I like Home Cheesemaking, I have several other books but keep coming back to it. The author is also the main person at New England Cheesemaking Supply http://www.cheesemaking.com/ You can get starter there in one batch packets, for chevre, it is almost impossible to fail with this if you follow the directions, and you don't need much in the way of equipment other than a good pot and some cheesecloth, and a way to hang it. It helps a lot if you have a slotted spoon. You need a thermometer that will measure 86 degrees. After that the sky is the limit. I have gotten really involved in making aged cheeses in the last year, it takes years to figure that out I think, but my goal is to quit buying cheese. My house is full of cheesemaking stuff. I think I have gone overboard. But I will be sending it out for presents one of these years. Maybe even this year.

Jan


----------



## Polarhug (Jul 1, 2010)

I also recommend New England Cheesemaking... I got their mozz/ricotta kit + the book and dvd. VERY Worth it!
I love it, it's so fun and pretty easy! Been doing it about a year.

Yesterday I did mozzerella and ricotta, then made pizza dough with the whey. My goats aren't producing enough for goat milk cheese so i'm using store bought cow milk, but 100% home grown is my ultimate goal someday


----------



## PznIvyFarm (Jul 25, 2010)

I have been using the directions in Storey's Basic Country Skills to make the mozzarella. The first batch was a little rubbery, but i think i heated it too long so i did it for less time today and it seems like the texture is better.


----------



## farmergal (Jun 19, 2009)

If you want to get started without a book, I'd recommend checking out Fias Co Farm's cheesemaking section of their website. It's great because it's all designed for goats, and also designed for raw milk (if you're using raw, you need way less ingredients than you do if you're using pasteurized, and most cheese books don't take this into account.) This is a great chevre recipe: http://fiascofarm.com/dairy/chevre.htm 
Although I found that the cheese tended to grow mold if I let it drain in the plastic molds for 48 hours... it worked better if I let it drain for 24 hours in the molds, then removed it from the molds and salted it and let it drain the rest without the molds. (Gets confusing, with the different types of molds, hopefully you get what I mean  )

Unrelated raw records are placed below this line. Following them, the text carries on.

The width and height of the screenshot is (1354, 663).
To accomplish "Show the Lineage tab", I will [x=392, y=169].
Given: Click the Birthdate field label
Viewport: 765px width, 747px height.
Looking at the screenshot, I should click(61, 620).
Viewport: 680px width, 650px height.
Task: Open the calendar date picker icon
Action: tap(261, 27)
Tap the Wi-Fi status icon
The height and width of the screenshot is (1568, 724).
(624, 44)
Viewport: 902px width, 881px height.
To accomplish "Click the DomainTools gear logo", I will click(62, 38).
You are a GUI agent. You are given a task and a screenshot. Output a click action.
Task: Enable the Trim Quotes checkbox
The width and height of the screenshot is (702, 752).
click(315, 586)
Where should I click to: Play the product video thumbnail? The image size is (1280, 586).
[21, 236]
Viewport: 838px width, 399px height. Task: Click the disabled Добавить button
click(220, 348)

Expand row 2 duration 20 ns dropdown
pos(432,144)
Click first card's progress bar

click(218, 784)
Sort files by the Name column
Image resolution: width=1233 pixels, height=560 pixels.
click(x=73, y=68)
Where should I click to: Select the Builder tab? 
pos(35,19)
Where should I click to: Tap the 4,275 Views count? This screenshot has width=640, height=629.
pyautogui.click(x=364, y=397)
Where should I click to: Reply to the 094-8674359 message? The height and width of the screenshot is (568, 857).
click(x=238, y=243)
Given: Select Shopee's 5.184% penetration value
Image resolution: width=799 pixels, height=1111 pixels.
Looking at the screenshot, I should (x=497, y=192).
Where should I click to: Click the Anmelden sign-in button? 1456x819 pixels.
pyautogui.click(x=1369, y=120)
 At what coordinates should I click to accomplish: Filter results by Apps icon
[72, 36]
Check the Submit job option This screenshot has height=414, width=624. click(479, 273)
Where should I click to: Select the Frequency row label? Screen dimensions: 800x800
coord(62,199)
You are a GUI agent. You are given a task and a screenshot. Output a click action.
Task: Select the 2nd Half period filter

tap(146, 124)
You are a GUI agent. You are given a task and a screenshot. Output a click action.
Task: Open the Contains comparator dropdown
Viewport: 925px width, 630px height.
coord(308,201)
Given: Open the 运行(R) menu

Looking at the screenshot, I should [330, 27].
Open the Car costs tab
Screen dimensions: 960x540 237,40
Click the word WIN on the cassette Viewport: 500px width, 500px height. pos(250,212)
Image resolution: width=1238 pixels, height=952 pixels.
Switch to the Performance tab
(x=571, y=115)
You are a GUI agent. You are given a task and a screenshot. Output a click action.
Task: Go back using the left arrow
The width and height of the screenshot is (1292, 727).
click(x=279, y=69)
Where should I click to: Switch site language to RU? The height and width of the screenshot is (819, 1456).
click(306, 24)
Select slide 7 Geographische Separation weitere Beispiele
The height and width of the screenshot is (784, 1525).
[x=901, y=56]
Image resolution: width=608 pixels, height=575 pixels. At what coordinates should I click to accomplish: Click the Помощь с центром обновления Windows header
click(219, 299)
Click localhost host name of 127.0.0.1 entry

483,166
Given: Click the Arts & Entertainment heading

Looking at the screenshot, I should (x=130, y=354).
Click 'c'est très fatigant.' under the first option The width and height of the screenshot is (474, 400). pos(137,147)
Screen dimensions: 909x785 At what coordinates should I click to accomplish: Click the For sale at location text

Here's a link to types of cheese other than chevre: http://fiascofarm.com/recipes/index.html

Have fun!! Homemade cheese is the BEST.


----------



## PznIvyFarm (Jul 25, 2010)

I tried the vinegar cheese recipe on their site. Is is supposed to be in little pieces? I thought it would be smooth, like a cream cheese, but it is more curdy, like ricotta.

I added chopped garlic, salt, dill, tarragon, some butter (to smooth it out) spread it on fresh whey bread, and toasted it in the oven - it was great!


----------



## liz (Oct 5, 2007)

Yes, the simple cheese recipes are supposed to be grainy, if you want a smoother texture, add just a tad of milk to it and run it through a blender or food processer, before adding any seasonings to it, try adding some pineapple chunks and a bit of sugar or splenda to make a fruity bagel spread. It's a very versatile cheese and can be mixed with whatever you want to try.


----------